Since this is such a huge issue right now, maybe it would be best not to recommend the 1080 on the Buyer's Guide. Or maybe include a warning about this issue?
Hi Guys,
So after about three months of struggling with my 1060-Gaming1 in High Sierra and getting nowhere. Seemed like no one else had the same problem – random log-outs when under load, frozen black screen with white cursor upon wake, Illustrator quitting on my the whole time, and this weird Metal crash log. I gave up and installed an AMD 570 today.

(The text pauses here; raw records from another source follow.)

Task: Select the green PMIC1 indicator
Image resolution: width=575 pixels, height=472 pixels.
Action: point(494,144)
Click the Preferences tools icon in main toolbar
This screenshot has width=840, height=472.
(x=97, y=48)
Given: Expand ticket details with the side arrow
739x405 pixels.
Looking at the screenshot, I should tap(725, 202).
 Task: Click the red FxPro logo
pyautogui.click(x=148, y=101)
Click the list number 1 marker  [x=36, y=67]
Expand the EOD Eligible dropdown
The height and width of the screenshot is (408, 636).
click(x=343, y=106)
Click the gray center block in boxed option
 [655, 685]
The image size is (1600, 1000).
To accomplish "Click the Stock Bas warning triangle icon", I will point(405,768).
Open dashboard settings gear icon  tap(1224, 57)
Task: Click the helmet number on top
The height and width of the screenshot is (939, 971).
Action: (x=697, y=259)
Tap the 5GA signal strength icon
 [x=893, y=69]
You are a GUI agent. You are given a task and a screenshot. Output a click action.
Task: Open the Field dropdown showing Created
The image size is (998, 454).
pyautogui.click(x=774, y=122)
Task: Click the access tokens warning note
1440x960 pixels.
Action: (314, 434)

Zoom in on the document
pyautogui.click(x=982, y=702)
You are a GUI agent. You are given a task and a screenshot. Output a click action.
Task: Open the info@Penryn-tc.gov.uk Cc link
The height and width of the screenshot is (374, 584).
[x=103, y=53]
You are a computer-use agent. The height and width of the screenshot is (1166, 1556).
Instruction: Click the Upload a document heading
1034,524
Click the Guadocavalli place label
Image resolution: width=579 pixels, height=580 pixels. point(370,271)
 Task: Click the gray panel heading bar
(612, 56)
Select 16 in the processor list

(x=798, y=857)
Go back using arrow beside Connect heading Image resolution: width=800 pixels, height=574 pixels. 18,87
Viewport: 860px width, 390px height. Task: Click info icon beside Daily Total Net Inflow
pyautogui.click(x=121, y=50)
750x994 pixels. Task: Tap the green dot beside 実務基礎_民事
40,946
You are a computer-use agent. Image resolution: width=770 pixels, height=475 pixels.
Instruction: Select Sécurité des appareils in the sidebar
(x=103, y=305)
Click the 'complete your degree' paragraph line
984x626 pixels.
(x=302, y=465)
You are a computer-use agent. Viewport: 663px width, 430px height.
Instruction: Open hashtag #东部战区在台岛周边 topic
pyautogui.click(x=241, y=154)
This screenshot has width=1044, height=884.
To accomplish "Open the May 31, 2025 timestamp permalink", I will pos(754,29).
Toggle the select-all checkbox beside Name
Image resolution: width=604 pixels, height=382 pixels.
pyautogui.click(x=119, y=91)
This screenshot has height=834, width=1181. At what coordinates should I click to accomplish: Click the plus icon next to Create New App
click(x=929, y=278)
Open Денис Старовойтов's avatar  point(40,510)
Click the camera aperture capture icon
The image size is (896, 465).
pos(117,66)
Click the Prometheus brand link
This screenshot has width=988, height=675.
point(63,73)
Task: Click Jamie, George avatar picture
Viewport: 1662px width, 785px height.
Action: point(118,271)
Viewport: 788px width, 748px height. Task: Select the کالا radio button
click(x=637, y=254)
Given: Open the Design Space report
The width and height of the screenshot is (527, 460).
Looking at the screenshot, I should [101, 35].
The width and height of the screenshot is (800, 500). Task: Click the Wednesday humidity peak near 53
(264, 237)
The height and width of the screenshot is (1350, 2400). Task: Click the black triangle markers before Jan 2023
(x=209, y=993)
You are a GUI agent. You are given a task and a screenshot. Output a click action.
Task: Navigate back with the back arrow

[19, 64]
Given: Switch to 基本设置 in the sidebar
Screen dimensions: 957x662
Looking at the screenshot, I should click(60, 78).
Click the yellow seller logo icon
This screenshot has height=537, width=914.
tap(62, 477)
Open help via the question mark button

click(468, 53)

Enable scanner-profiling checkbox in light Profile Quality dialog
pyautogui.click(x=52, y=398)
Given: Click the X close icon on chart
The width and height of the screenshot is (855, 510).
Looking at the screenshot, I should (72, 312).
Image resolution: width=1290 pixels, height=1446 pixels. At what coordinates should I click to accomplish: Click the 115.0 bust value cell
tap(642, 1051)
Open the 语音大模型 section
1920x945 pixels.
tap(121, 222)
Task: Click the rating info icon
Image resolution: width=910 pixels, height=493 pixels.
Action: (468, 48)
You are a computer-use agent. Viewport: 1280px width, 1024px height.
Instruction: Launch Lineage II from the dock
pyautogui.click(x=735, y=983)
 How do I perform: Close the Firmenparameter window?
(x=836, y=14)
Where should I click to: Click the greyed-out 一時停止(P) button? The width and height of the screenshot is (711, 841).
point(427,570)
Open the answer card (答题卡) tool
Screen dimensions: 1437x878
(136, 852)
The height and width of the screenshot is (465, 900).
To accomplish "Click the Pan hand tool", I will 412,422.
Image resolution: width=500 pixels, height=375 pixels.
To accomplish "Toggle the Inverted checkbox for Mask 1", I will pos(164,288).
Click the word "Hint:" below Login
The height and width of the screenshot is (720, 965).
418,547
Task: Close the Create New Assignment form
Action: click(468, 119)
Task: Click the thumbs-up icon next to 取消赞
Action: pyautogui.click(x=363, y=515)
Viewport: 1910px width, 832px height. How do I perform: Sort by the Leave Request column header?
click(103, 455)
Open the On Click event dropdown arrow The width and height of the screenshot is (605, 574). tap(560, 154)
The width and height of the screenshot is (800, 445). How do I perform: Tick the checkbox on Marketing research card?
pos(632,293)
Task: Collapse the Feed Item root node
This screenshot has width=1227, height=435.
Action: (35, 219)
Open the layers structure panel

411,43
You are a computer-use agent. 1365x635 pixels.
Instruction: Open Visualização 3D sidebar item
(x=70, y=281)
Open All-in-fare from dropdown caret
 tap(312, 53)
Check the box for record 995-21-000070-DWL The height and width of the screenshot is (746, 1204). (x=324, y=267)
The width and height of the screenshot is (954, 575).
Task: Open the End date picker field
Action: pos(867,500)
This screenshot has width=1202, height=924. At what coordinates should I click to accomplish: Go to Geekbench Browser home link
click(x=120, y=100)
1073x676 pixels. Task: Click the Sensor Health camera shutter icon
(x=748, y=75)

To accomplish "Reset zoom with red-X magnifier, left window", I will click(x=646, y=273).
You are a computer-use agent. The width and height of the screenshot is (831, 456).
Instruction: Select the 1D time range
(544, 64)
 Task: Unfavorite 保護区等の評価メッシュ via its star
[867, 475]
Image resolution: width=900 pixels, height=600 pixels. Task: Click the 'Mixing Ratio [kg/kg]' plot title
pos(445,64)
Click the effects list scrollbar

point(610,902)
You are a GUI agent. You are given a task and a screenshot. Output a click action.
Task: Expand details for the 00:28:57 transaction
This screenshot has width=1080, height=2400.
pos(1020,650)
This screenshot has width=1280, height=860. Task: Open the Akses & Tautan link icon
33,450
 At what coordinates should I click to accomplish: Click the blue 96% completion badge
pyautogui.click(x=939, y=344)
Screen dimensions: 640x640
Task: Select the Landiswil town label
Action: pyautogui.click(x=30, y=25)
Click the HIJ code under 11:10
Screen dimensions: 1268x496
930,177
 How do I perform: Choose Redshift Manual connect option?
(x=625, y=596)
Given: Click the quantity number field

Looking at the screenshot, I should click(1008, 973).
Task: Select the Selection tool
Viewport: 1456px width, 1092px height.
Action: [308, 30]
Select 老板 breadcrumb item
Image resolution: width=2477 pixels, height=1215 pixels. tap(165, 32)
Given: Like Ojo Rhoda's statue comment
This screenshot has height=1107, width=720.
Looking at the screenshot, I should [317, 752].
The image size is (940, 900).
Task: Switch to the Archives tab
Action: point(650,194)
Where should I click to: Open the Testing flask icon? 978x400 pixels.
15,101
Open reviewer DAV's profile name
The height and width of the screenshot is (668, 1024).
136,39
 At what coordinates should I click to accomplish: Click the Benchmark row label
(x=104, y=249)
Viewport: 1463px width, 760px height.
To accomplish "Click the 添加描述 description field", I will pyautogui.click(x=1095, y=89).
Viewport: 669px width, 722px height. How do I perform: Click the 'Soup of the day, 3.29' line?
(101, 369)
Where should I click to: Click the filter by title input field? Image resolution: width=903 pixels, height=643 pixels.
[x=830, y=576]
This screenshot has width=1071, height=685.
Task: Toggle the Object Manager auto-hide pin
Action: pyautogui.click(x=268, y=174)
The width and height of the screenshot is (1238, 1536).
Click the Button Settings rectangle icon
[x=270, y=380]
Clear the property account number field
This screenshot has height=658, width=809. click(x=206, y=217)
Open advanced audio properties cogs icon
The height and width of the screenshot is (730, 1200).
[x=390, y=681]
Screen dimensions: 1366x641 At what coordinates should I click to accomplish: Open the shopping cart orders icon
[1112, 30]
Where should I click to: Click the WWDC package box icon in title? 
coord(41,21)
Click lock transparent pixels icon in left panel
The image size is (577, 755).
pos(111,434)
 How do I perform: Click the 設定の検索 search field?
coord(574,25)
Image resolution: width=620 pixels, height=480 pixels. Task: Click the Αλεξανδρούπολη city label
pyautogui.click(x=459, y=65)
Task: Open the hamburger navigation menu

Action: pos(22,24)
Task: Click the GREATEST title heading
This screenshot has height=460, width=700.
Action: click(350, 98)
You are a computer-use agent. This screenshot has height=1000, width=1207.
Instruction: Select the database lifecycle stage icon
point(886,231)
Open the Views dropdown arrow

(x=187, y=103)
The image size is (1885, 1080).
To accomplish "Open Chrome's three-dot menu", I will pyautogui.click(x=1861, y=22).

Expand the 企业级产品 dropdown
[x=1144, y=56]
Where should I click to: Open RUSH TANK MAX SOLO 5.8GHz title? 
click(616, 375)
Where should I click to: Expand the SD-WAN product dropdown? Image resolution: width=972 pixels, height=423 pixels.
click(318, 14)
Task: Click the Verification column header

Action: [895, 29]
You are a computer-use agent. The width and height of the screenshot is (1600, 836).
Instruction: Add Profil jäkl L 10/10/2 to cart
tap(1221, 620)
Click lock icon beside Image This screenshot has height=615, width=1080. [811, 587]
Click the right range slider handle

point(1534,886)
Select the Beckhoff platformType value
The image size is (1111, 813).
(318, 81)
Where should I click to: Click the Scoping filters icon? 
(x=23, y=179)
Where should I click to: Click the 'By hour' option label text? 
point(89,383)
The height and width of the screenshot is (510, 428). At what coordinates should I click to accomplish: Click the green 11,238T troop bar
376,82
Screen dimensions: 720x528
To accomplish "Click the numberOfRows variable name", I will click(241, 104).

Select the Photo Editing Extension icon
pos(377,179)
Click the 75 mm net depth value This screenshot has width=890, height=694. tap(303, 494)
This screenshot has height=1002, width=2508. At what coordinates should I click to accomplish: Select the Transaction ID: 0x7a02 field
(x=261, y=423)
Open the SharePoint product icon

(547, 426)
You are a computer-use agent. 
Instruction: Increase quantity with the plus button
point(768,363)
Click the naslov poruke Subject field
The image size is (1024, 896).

The 1060 worked fine in Sierra, and a 1050 I had worked fine in HS (but I needed two DP for my 4k monitors).
So I think we're looking at the 1060 as a bum card/driver mix. Shame. Onto eBay it goes. and I'll probably need a very good reason to go back to Nividia.
AMD install was easy. Uninstalled Nividia Drivers/Cuda, removed all Nvidia install references in Clover Configurator. Removed NividiaGraphicFixUp.kext, added WhateverGreen.kext (kept Lilu) and ticked RadeonDelnit (whatever that is) in Clover Config, and all fine. Sleep works at last!
I'll keep looking out for driver updates on this issue, but I got burnt by the 1060 and I probably ain't going back.
This happens on real Macs with nVidia GPUs, like 2014 MacBook Pro and 2013 iMacs which are still officially supported by Apple and in High Sierra.
I have a 2014 MacBook Pro here and same thing happens in High Sierra as it does on the Hackintosh with an nVidia GPU. Sierra worked perfectly.
Those drivers are from Apple, no? Doesn't Apple make AMD and nVidia drivers?
makes you wonder why these cards are on the buyer's guide and how much testing the buyer's guide items are seeing....
Are we here discussing the use of the built-in drivers or Nvidia's web drivers? I haven't seen any complaints on this thread from users of Kepler cards using Apple's built-in drivers.
If you buy high performance brakes for your car and they don't perform as expected, do you complain to the car manufacturer or do you complain to the guys who made the brakes?
Yes, built-in drivers have issues as well. I don't even think nVidia does anything to it's drivers from version to version (like fix bugs) for WebDrivers...they just change the version number so it's compatible with a current macOS build number.
I don't understand what your analogy is about, but there is an issue from Apple regarding nVidia performance in general. You don't buy a GPU separately in an iMac or a MacBook Pro. Those are built in and Apple is responsible for it's poor performance, not the GPU manufacturer.